Silvestri is lead author of a poster presentation on the findings presented
today (January 6, 2004) at the American Astronomical Society’s annual meeting in
Atlanta. Co-authors of the project are Suzanne Hawley and Paula Szkody of the
University of Washington’s Astronomy Department. The National Science Foundation
supported the research.
Pre-cataclysmic variable systems pair a red dwarf star about one-tenth the size
of our sun and a dense remnant of a star, called a white dwarf, in close orbit
around each other. When the two stars are close enough, orbiting one another in
less than four hours, the gravity of the denser white dwarf is able to pull
material off of the less dense red dwarf. Material from the red dwarf forms a
disk around the white dwarf that eventually accumulates on the surface of the
white dwarf. (Variability refers to the changing amount of light coming from the
stars as they orbit each other).
As the white dwarf gains mass, many small explosions, called cataclysmic events,
occur on the surface of the white dwarf. If the white dwarf gravity gets to a
critical point, it can collapse catastrophically. This heats up the white dwarf
tremendously and may cause it to explode as a supernova.
Pre-cataclysmic variables found so far in the SDSS data have orbital periods of
between four and 12 hours and are not close enough to have begun transferring
material between the stars.
Silvestri said the evolution of a pre-cataclysmic variable to a cataclysmic
variable takes billions of years and studying just one system as it evolves
would be impossible. But with nearly 500 pre-cataclysmic variables to study, "A
dataset of this size will allow us to take snapshots in time of the evolution of
the system," she said. "This will allow the researchers to study how properties
of each star change as the pair draw closer to each other, something that until
now, has never been investigated."
Silvestri and her colleagues are still at a loss to explain one oddity in the
research. Thousands of isolated white dwarfs have been observed and hundreds of
them have been found to be magnetic. And many white dwarfs in cataclysmic
variables are magnetic. But not one of the white dwarfs observed in the
pre-cataclysmic variable systems is magnetic.

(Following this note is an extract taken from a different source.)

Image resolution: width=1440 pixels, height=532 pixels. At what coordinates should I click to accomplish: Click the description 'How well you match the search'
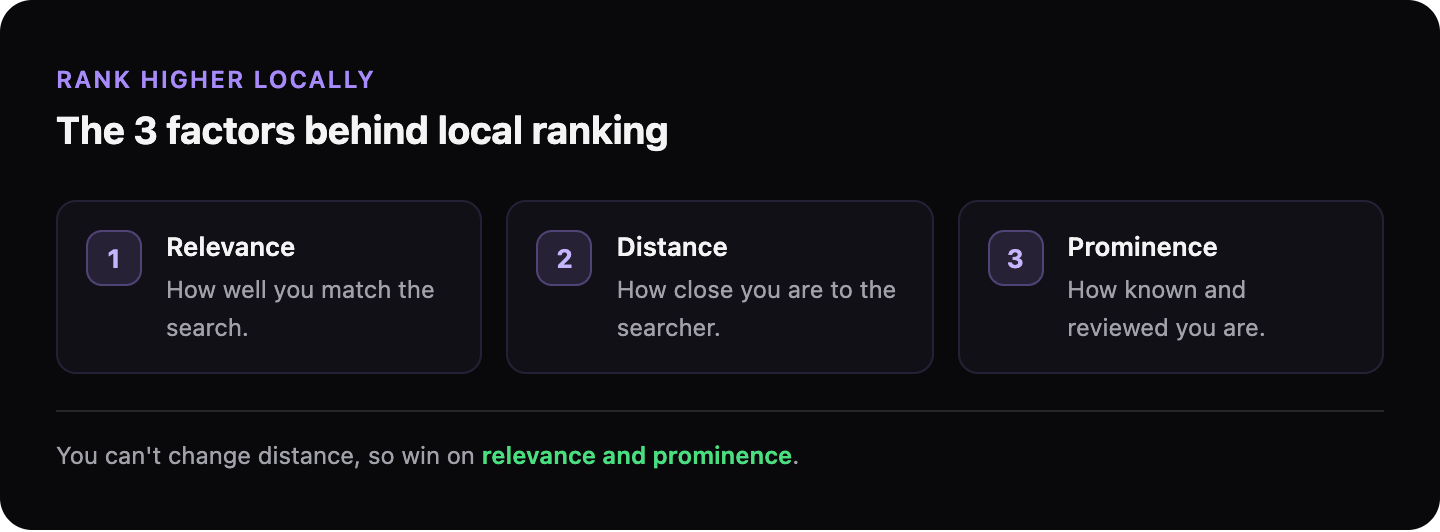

"This makes the origin of magnetic cataclysmic variables (known as polars),
which do contain magnetic white dwarfs, exceedingly mysterious," added SDSS
researcher Suzanne Hawley of the University of Washington.
"That’s a question we’re still trying to find an answer to," Silvestri said.
"How do you get a magnetic white dwarf in a cataclysmic variable if it doesn’t
originate in one of these pairs that is evolving toward being a cataclysmic
variable?" The University of Washington team, James Liebert of the University of
Arizona and others are preparing a paper on that finding for the Astronomical
Journal.
AUTHORS:
Nicole Silvestri
University of Washington, Astronomy Department
Seattle WA 98195-1580
Suzanne Hawley, University of Washington
Paula Szkody, University of Washington
IMAGE CAPTION:
[http://www.sdss.org/news/releases/wddm_binary.jpg (50KB)]
SDSS scientists recognize white-dwarf/red dwarf pairs by their spectrum, the
decomposition of the light into its component wavelengths. This figure shows the
spectrum of such a pair; the blue part of the spectrum on the left (smaller
wavelengths) is dominated by the white dwarf, while the red part on the right
(longer wavelengths) is dominated by the red dwarf (also known as an M dwarf).
The result is a composite spectrum that doesn’t look like the spectrum of any
single star. The two stars are close enough to each other that they appear as a
single unresolved point of light in a telescope; it is only through the spectrum
that the presence of two stars is revealed.